The U.S. Federal Reserve will raise rates by 50 basis points in September amid expectations inflation has peaked and growing recession worries, according to economists in a Reuters poll, who said the risks were skewed towards a higher peak.
Still around a four-decade high, inflation eased last month, driving Fed funds futures to narrowly switch their pricing to a 50 basis point hike in September after 75 basis point moves in June and July.
Most economists in an Aug. 16-19 Reuters poll predicted a half percentage point hike next month, the same as in the last poll, which would take the key interest rate to 2.75%-3.00%.
As fears about out of control inflation have eased, the markets now see a greater chance of a 50bps hike at the September 20-21 Fed meeting. Previously a 75bps move was the more likely outcome.
Then markets then expect a similar 50bps move up in November followed by a smaller 25bps hike in December. This is based on data from the CME’s FedWatch Tool.

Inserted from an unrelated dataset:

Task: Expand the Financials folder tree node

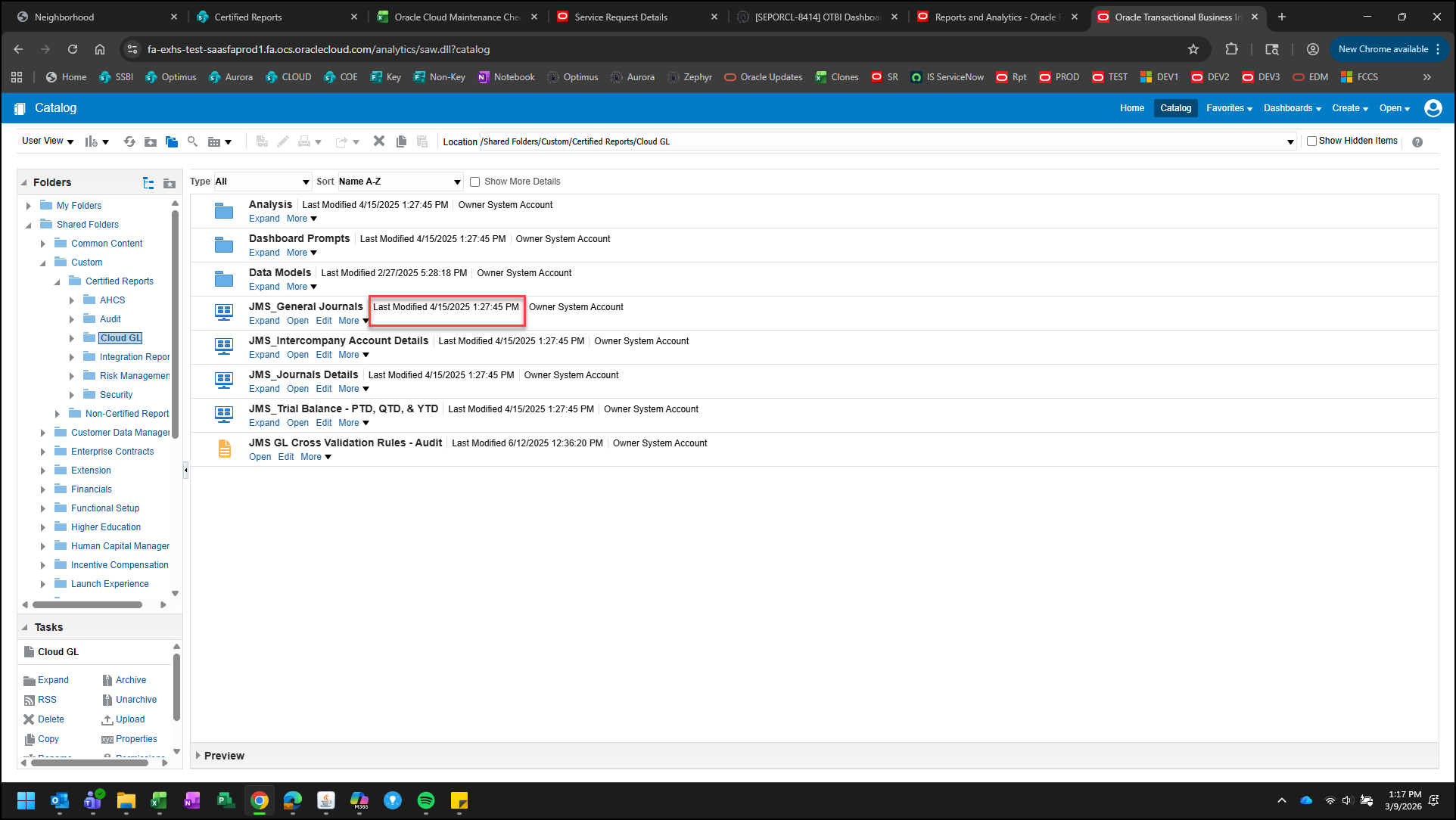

The real uncertainty concerns where rates will move in 2023 with a far broader set of outcomes depending on the trajectory of inflation and the U.S. economy.
Though the high rate of U.S. inflation is not over, falling oil prices since mid-June imply that inflation is easing based on recent CPI and PPI data. Stocks have also broadly moved up since then.
The good news is oil prices have generally drifter lower in August too, so that should help soften the August inflation number, though perhaps not to the same degree as July. Plus natural gas prices are currently spiking, which may offset some of the downward move in oil.
The consumer price index was flat for July but was up 8.5% from a year ago. A separate measure the Fed follows, the personal consumption expenditures price index, rose 1% in June and was up 6.8% year over year.
Minutes released last week from the Fed’s July meeting show that officials are likely to remain on a hawkish course, despite hopes from markets in recent weeks that policymakers could slow the pace of rate hikes.
“Participants agreed that there was little evidence to date that inflation pressures were subsiding,” the minutes said. “They judged that inflation would respond to monetary policy tightening and the associated moderation in economic activity with a delay and could remain uncomfortably high for some time.”
While the rapid pace of price increases eased slightly in July with the monthly increase flat at 0%, the consumer price index still climbed 8.5% from the previous year – hovering near a painful, four-decade high, the Labor Department reported last week. Markets rallied on the lighter-than-expected report, with investors hoping the Fed could take its foot off the gas in the coming months.